##### Entries shown

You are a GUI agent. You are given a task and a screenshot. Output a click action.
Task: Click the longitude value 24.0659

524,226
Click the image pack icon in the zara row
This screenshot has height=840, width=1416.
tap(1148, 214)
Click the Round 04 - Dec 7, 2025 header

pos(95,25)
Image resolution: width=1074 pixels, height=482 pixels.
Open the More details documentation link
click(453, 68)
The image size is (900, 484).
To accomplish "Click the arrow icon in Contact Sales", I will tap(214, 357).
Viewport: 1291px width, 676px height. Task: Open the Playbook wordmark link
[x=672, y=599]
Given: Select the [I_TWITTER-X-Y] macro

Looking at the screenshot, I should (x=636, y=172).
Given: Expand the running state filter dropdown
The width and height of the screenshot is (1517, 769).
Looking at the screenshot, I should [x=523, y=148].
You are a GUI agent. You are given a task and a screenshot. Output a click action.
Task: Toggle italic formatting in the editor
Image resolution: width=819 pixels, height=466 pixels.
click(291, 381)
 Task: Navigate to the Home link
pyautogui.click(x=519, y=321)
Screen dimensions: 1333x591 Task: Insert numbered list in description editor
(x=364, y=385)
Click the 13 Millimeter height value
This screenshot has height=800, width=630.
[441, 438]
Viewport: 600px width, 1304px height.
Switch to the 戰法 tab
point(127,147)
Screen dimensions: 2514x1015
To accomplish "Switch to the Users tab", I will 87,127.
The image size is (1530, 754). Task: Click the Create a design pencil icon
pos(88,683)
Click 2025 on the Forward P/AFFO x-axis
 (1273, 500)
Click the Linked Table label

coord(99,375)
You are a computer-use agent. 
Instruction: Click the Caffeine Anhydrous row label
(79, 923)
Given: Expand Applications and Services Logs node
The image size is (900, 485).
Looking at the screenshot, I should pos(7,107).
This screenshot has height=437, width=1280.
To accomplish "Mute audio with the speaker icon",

##########

Work to complete
What belongs in the answer is each line of the data that has the word "will".

Response box
To accomplish "Click the arrow icon in Contact Sales", I will tap(214, 357).
To accomplish "Switch to the Users tab", I will 87,127.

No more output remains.